Without your usecase it is just a reference number indicating the approximate position of that model among the others. And for those who want to make money it is a marketing tool to sell more as every customer counts.

You can't measure "feels".

One good analogy is the Macbook vs generic windows laptop debate online.

The engineer mind just compares numbers, the Lingwoo laptop from Amazon has biggest numbers for everything and the lowest price. Ergo it is the best.

But the numbers don't measure the fact that the Lingwoo creaks and squeaks when you lift it due to the cheap plastic. It also runs at 100C when both CPU and GPU are fully utilised. The keyboard feels like a membrane keyboard from a milspec device from the 90s. Numbers also don't measure the fact that Linwoo is an alphabet soup whitelabel manufacturer that won't exist in any legal capacity in 6 months so good luck with any warranty issues.

There will be an identical laptop called Chongwin being sold though. Completely different company, definitely.

--

The same applies to LLMs. You can do benchmarks like ask them to one-shot different kinds of gotcha questions (car wash, strawberry and other idiotic ones) or get them to write different kinds of programs.

But that doesn't measure the UX of doing so at all. How many times do you actually need any of those when you're actually working?

It's like unit testing an application. Every function can have 100% test coverage and the app can still be shit because there are things you can't unit test for.

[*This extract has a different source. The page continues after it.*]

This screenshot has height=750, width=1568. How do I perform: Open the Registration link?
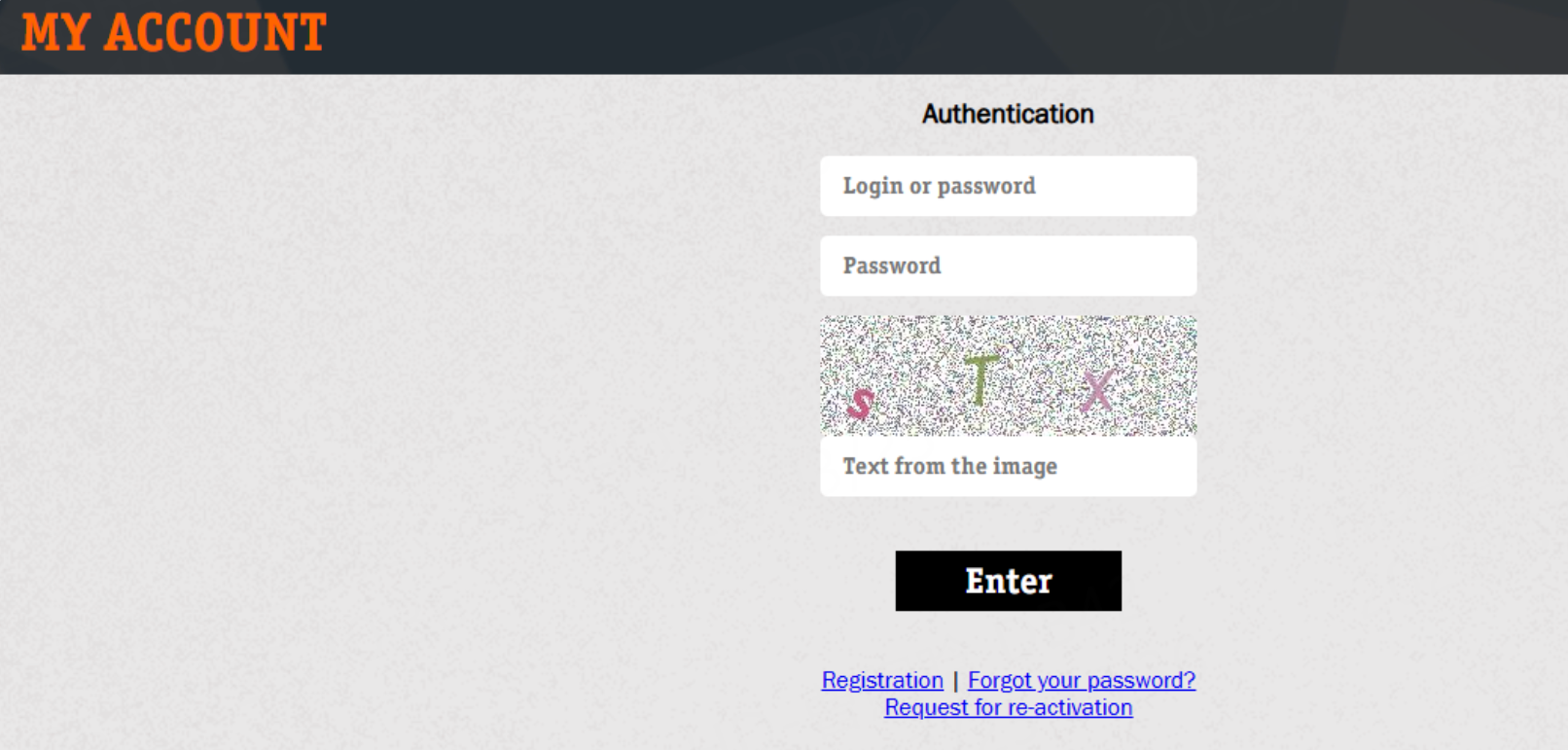tap(882, 680)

> You can't measure "feels".

One can always measure whatever they wonder about. It doesn't mean the measure will be trustworthy and that anything built on it won't be at best not worst than wet finger judgement.

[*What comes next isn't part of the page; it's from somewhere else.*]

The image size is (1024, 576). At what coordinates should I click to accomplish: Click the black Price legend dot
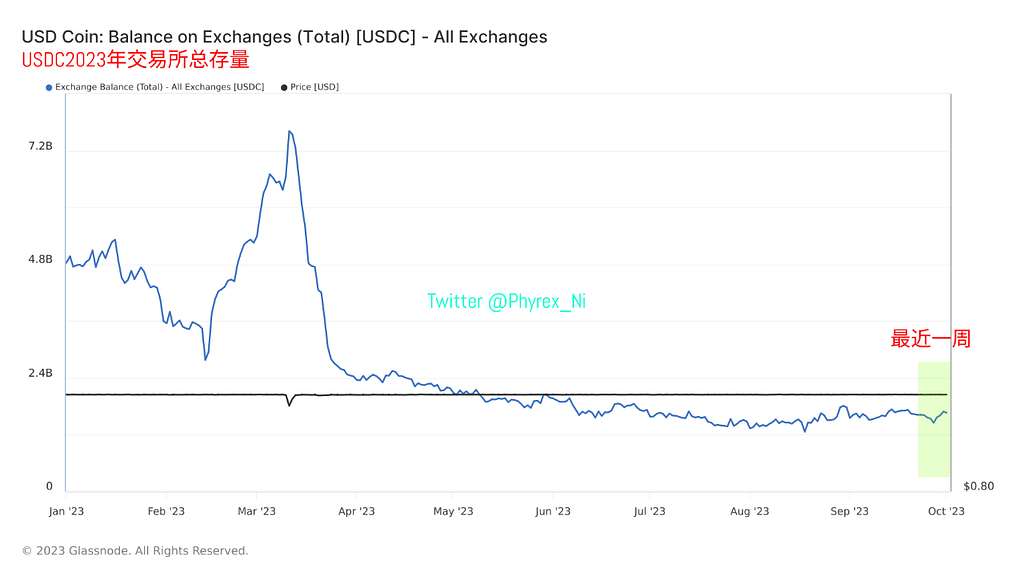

Feels are just opinions and taste. It's like art and music, you can't quantify either to a mathematical formula or an absolute test of which is good.

Even songs that break the "rules" of music can be subjectively good, either because they broke the rules or despite it.

Or with cars, a car that's beautiful to one person is the ugliest piece of trash on the street. Some people want a super soft ride where their espresso martini doesn't even vibrate when gunning it through a gravel road and others want to feel every grain of sand on the asphalt in their buttocks. Neither is "correct" and there is no objective measurement for ride comfort.

Maybe someone can devise a distributed bench-marking system where multiple people collaborate on tests and also vet each other's tests and rating without revealing them to the public.

I have my own "interview questions" for models where I give them a premade Git repo and a problem to solve. Then, I rate them like a teacher. I believe other do that as well, so we only need a reliable system to aggregate these results.

The problem with proprietary models behind APIs is that they could have saved your benchmark for future training though.

The only way to make it fair is to have the model provider give some benchmarking org the weights + inference engine, so that the model can be run in complete isolation and no information about the benchmark is leaked.

Though I guess for a 'random' person's benchmark that hides between all other requests it's probably ok.